O Olival era, em tempos passados, apenas um povoado muito antigo, escorrido no fundo do vale, lado a lado com a ribeira que o acompanha, na base das ribanceiras que o cercam e que múltiplos lugarejos persistem em escalar, à procura de sol e de sustento, pinhais acima. Actualmente o Olival é antigo e velho, promovido a vila, as ruas abandonadas ao sol inclemente do estio, os campos desertos, nem vivalma, só as estradas estreitas que descem pelas encostas, o tojo por todo o lado, o coro estridente das cigarras, e uma outra que o atravessa e que leva à cidade próxima, uma só camioneta diária, a ida ao princípio da manhã, o regresso ao fim da tarde, antigamente era só nos dias de feira.
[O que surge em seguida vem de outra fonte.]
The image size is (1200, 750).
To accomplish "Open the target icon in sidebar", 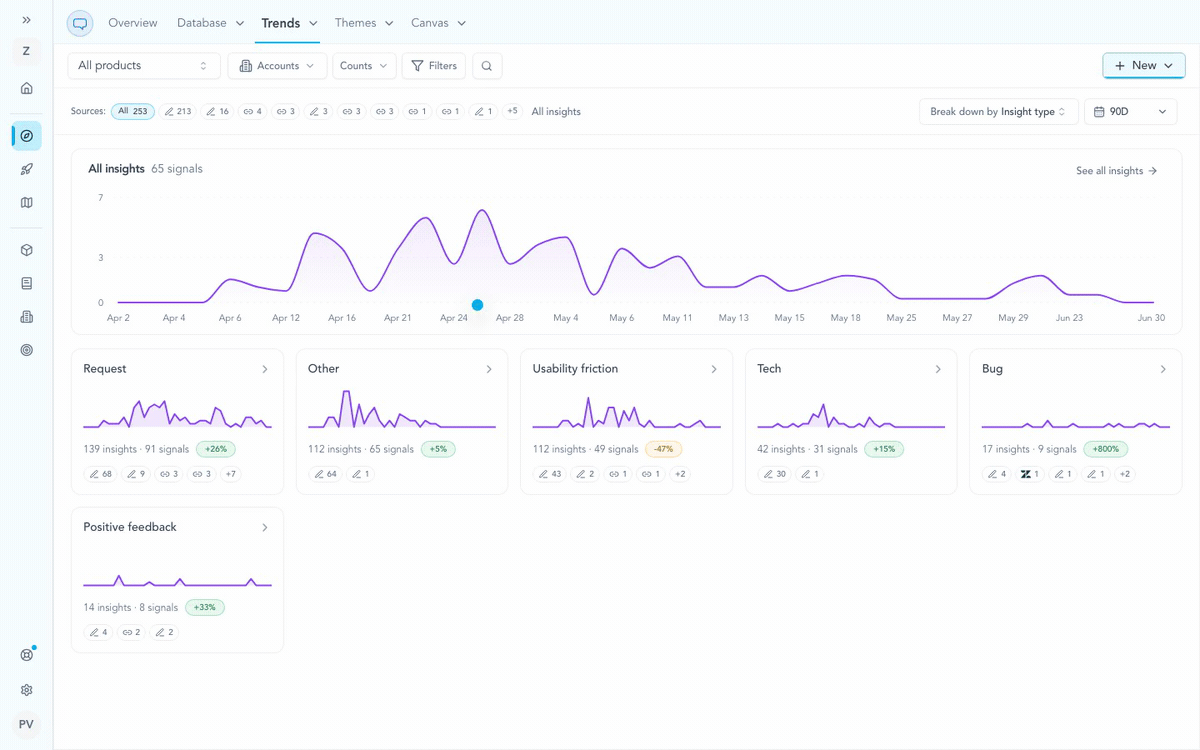I will pyautogui.click(x=26, y=350).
Agora nem a feira vale a pena, mesmo duas vezes por semana, tudo visto e caro, marcas contrafeitas expostas à apreensão e à fogueira.
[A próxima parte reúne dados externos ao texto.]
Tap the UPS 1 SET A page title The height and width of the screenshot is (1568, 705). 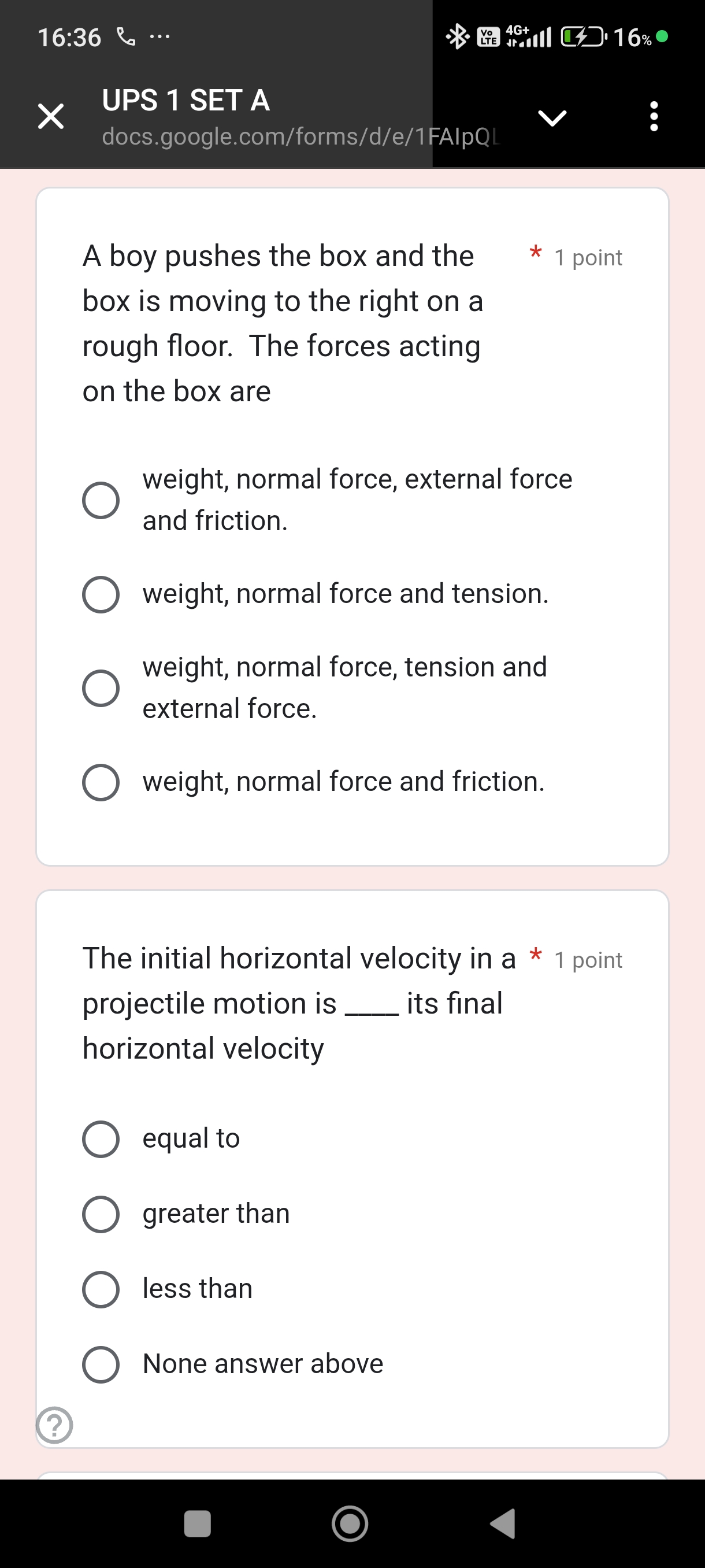pos(185,101)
A aldeia é desordenada e dispersa, sem grandes sombras a que os velhos que restam possam acolher-se, conversar desgraças e passados, entreter o tempo no jogo das cartas e do chinquilho,  esperar pelas trindades e pelas migas que lhes confortem o estômago e tranquilizem a noite. Recolhem-se ao silêncio das casas, onde até as moscas vão dormitando pousadas nas paredes brancas de cal, resmungam monólogos que nem eles entendem, não percebem como possa haver pão e vinho, com os terrenos de pousio e as vinhas também velhas e pequenas, sem poda e sem sulfato, encavalitadas por aí acima, par a par com algumas oliveiras que ninguém trata e cuja azeitona ninguém apanha, nem os panos se estendem, nem as varas se usam.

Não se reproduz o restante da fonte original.